There’s a new resource for a vital e-patient skill: reading health news responsibly. It helps us be smarter before we bring new findings to the attention of other patients and our providers – not to mention smarter for our own benefit.
When “Doc Tom” Ferguson defined “e-patient” in the 1990s, “Educated” wasn’t one of his e’s. (He said “empowered, engaged, equipped, enabled.”) But today educated is increasingly true: The internet makes it feasible for ordinary people to become seriously educated. And this new site will help.
Health News Review is easily the best website around for training e-patients how to scrutinize health news. They regularly review news stories about health issues, and give concrete details on why some articles are great and others stink – sometimes dangerously so. I consider it a “must read” site.
Today site editor Gary Schwitzer launched a new version of the site, with a section dedicated to the ten things he says should be covered in every responsible story about a treatment:
- How often do the claimed benefits occur?
- How often do harms occur?
- How strong is the evidence?
- Is the condition it treats exaggerated?
- Are there alternative options?
- Is this really a new approach?
- Is it available to me?
- What’s the total cost of the treatment being covered?
- Who’s promoting it?
- Do they have a conflict of interest?
Each page gives the criterion, says why it’s important, and gives some examples. Each will also have interviews with patients and physicians. For starters, most of them have a short (extremely informal) video clip from an impromptu interview he did with me at Gunther Eysenbach’s Medicine 2.0 conference in Toronto last September.
My personal thanks to Gary for this great service, and to the Foundation for Informed Medical Decision Making for sponsoring this terrific free public service. We are all empowered and enabled by it.

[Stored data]
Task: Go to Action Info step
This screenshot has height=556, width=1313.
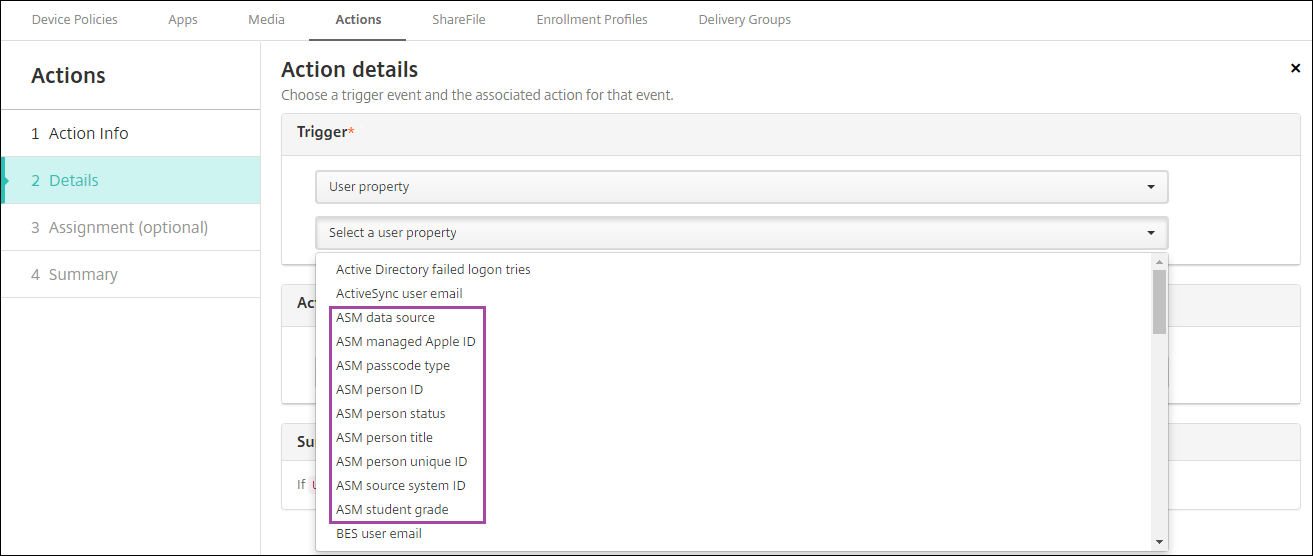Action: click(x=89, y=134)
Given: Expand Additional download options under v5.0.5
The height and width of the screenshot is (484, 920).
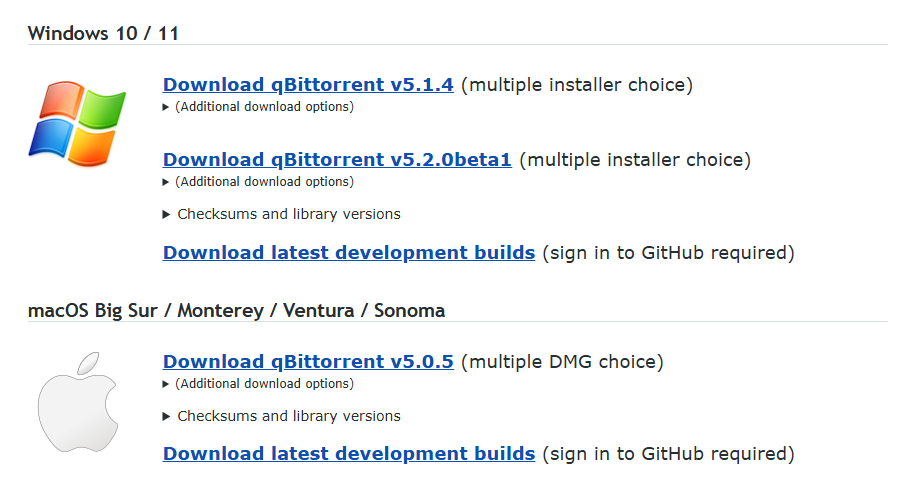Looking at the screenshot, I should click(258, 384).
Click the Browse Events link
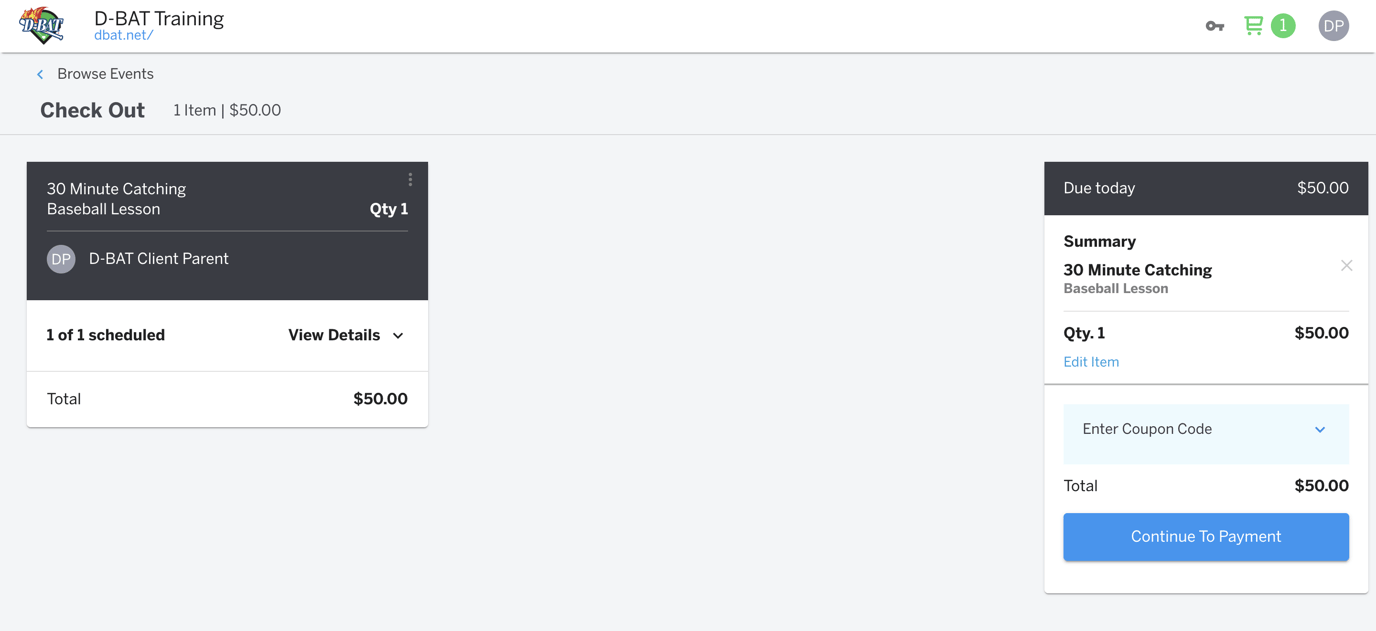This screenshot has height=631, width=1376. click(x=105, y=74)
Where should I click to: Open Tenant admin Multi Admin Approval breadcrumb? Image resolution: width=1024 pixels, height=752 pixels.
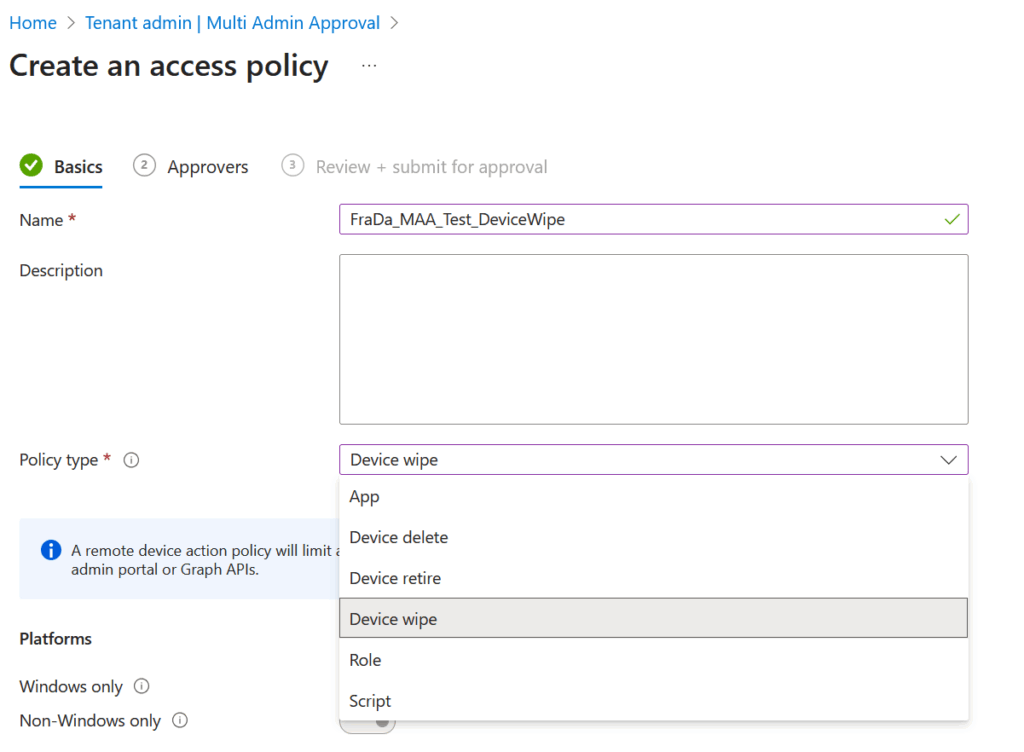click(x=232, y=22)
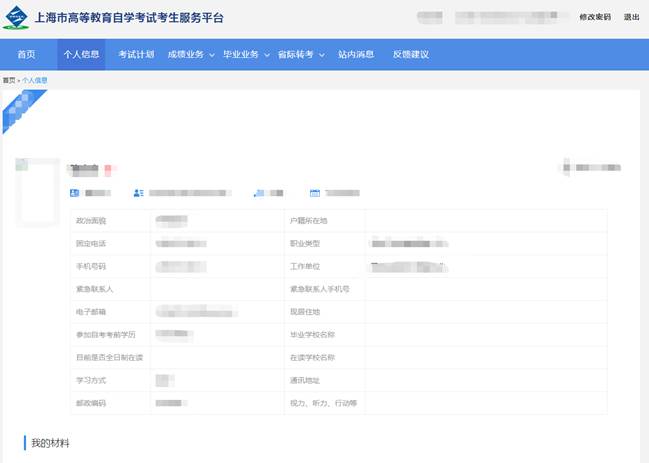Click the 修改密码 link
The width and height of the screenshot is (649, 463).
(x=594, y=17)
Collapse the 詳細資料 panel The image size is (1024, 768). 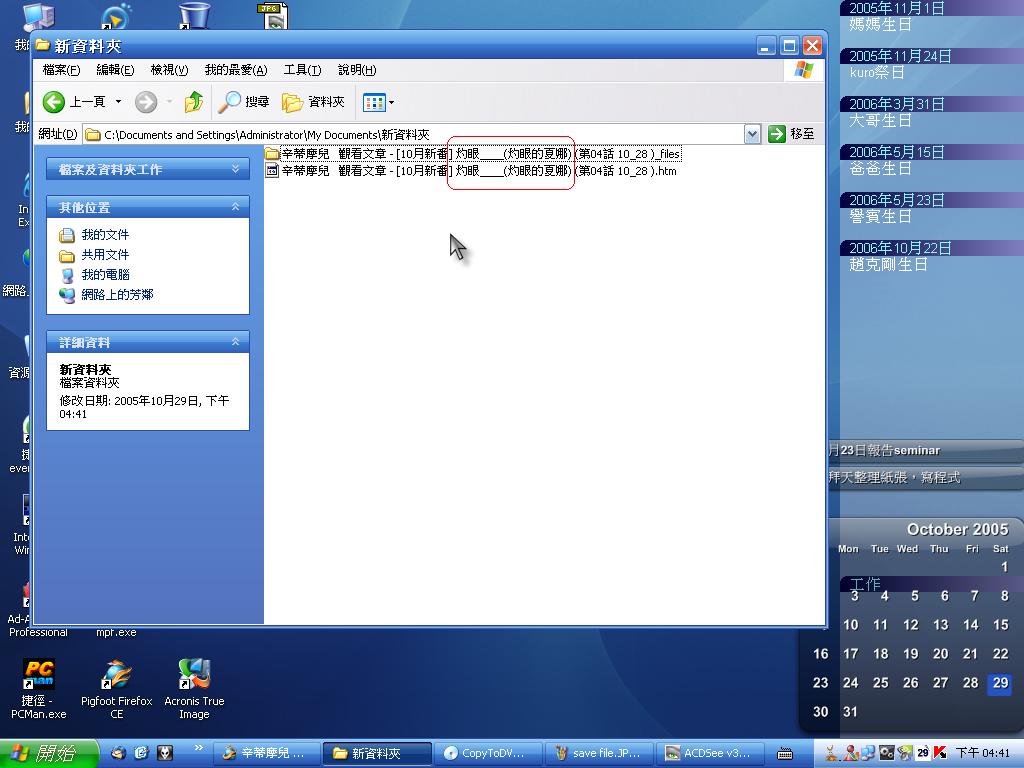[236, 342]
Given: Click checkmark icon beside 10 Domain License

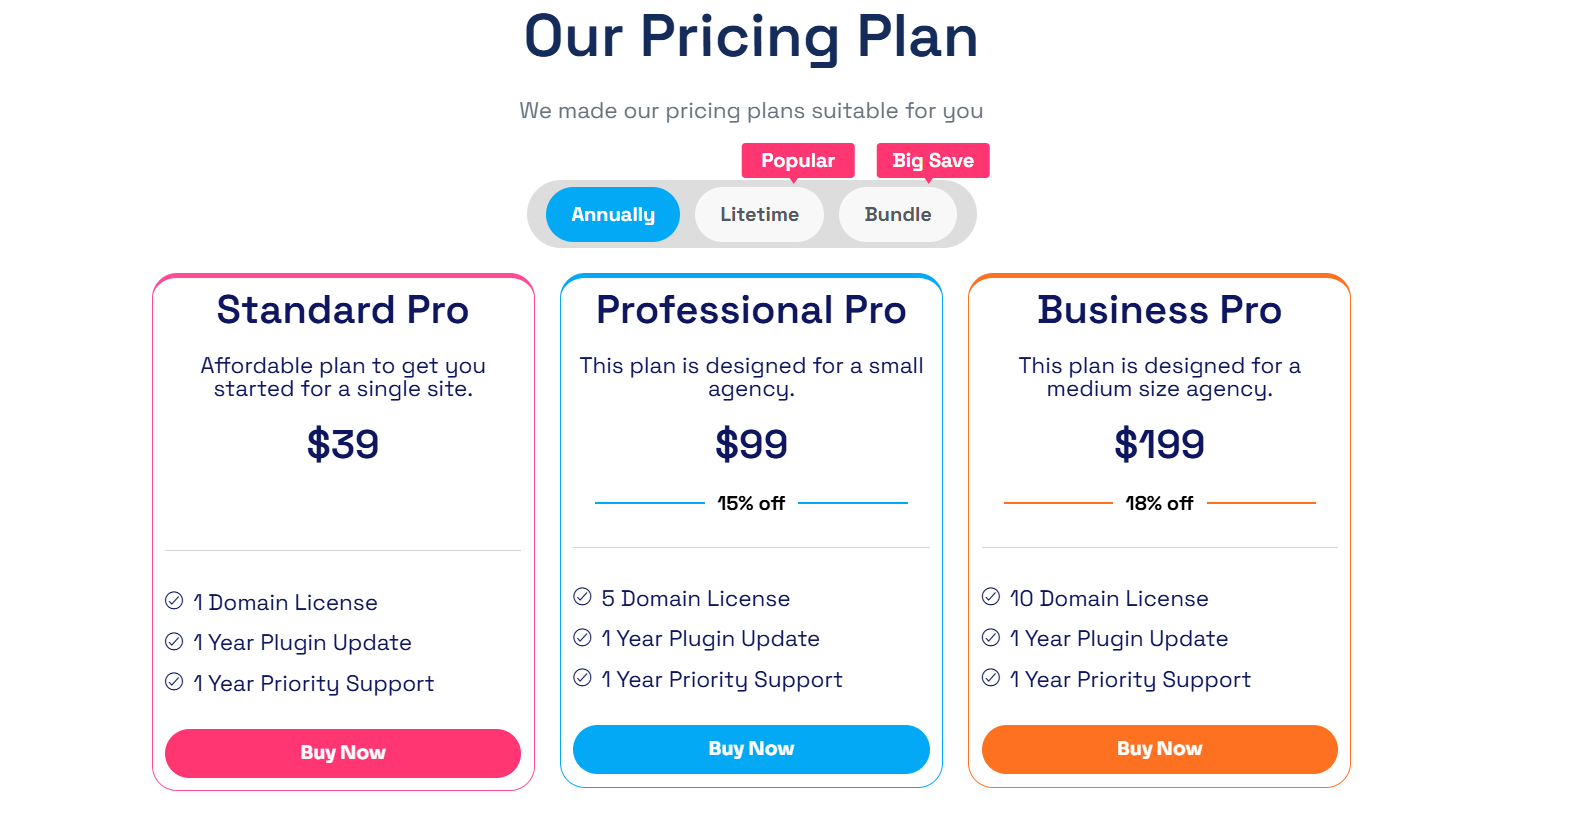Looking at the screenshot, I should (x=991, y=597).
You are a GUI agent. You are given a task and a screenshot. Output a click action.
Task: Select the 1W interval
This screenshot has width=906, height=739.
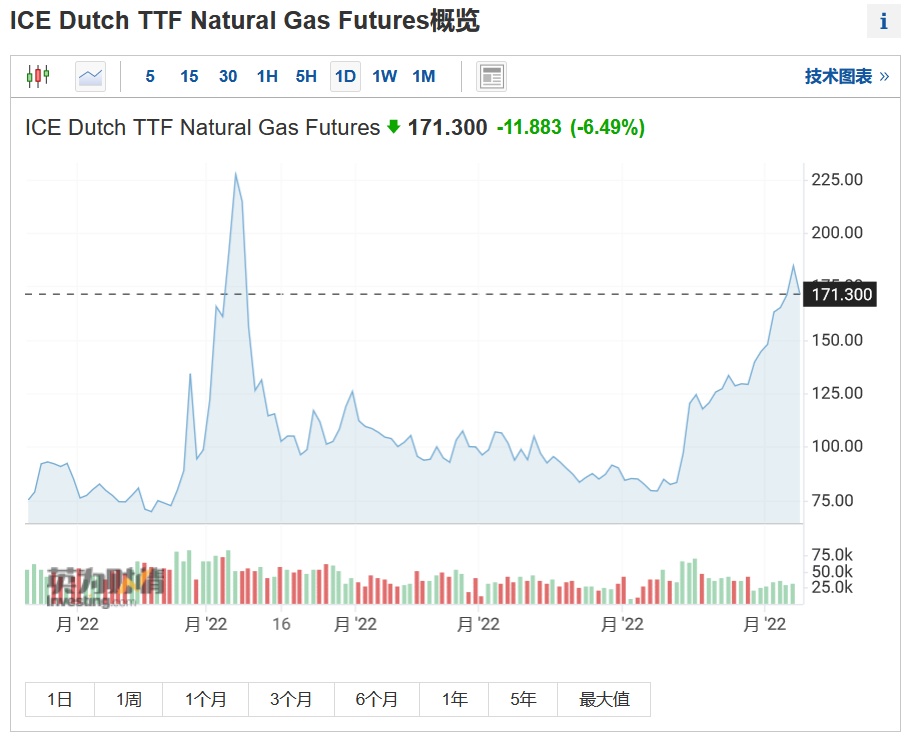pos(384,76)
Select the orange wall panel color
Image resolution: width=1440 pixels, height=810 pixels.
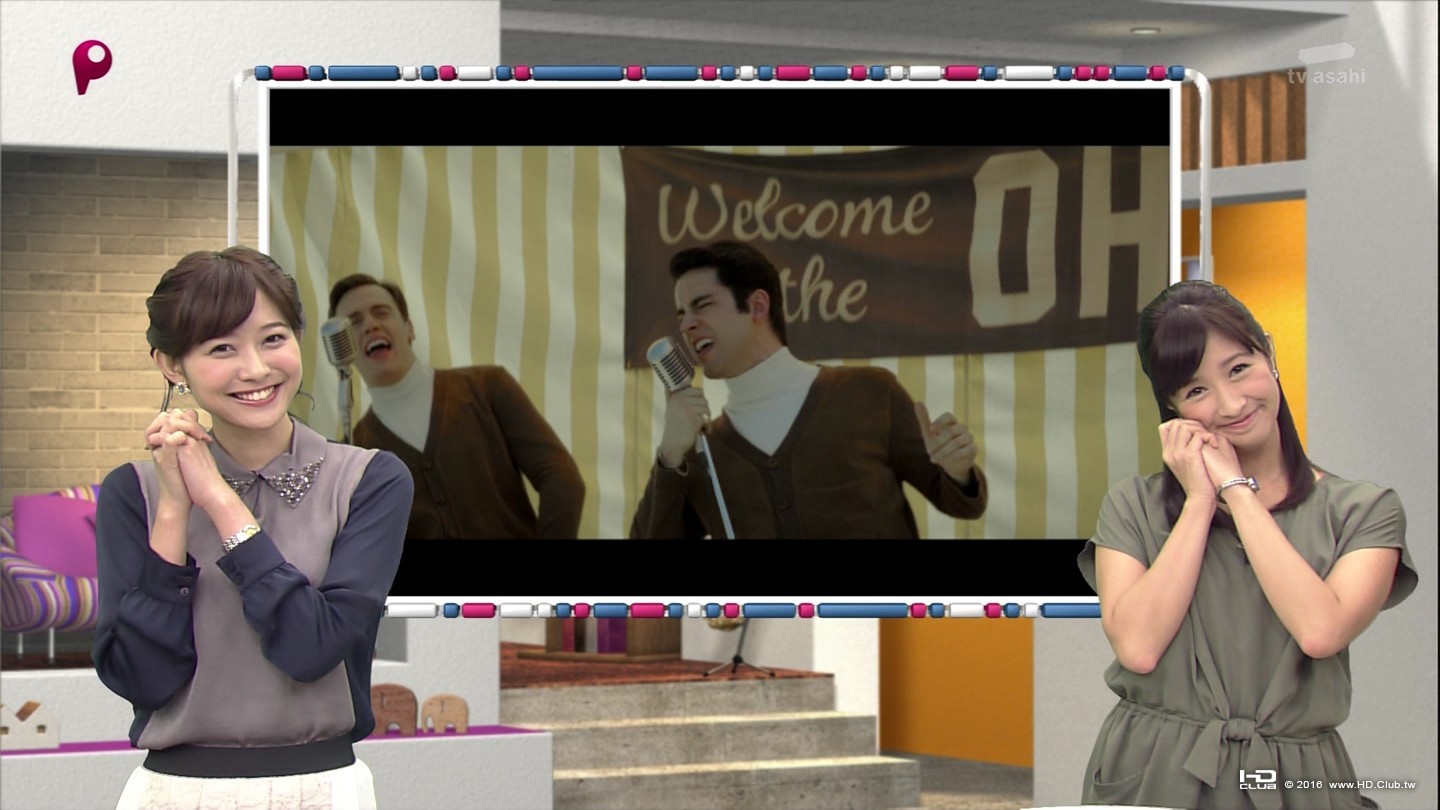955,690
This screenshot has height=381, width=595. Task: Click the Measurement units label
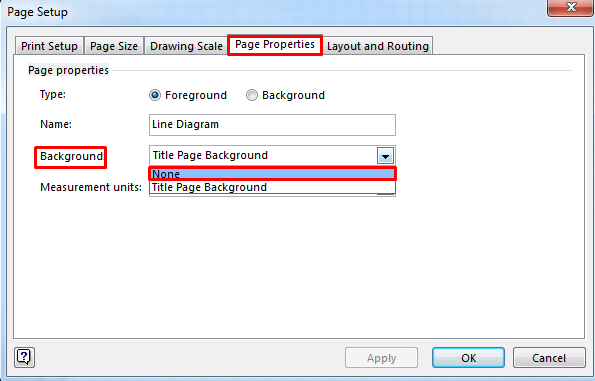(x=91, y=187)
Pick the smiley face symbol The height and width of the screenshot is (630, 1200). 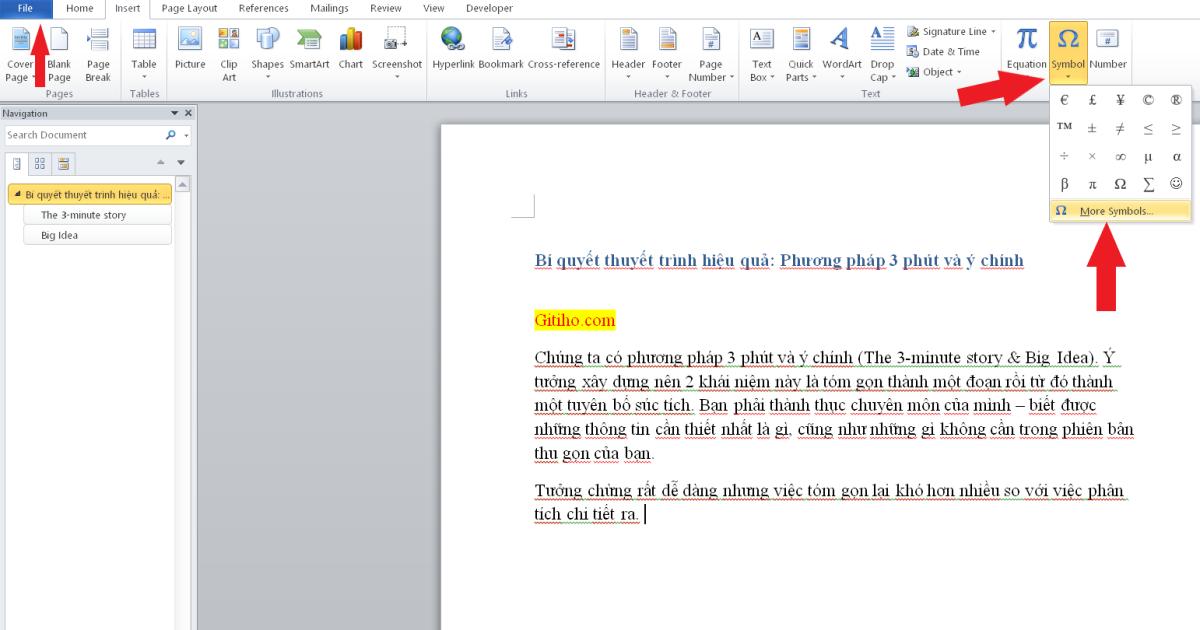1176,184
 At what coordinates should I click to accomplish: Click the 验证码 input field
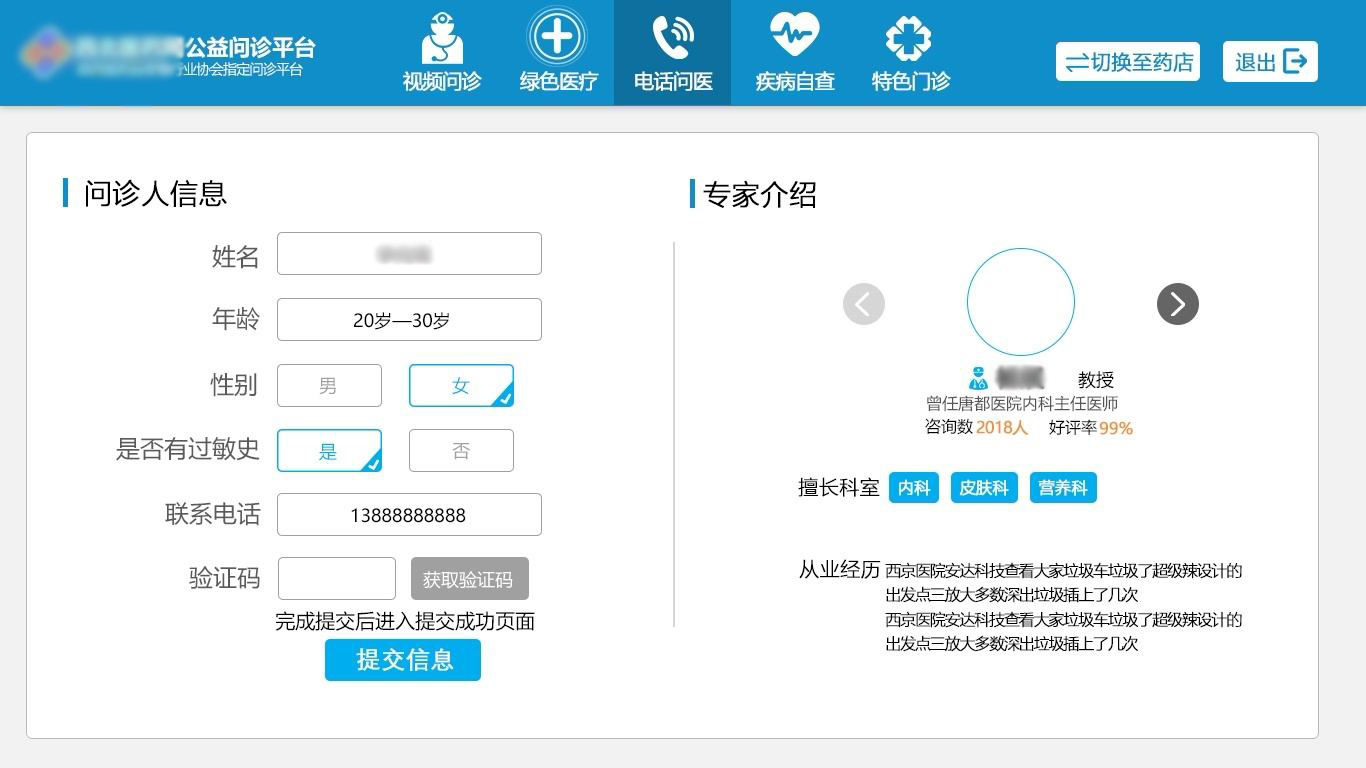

Exercise instructions:
Reproduce the passage of the post on reading health news responsibly that begins at the words "Health News Review" and stops after the words "a new approach?".

Task result:
Health News Review is easily the best website around for training e-patients how to scrutinize health news. They regularly review news stories about health issues, and give concrete details on why some articles are great and others stink – sometimes dangerously so. I consider it a “must read” site.
Today site editor Gary Schwitzer launched a new version of the site, with a section dedicated to the ten things he says should be covered in every responsible story about a treatment:
- How often do the claimed benefits occur?
- How often do harms occur?
- How strong is the evidence?
- Is the condition it treats exaggerated?
- Are there alternative options?
- Is this really a new approach?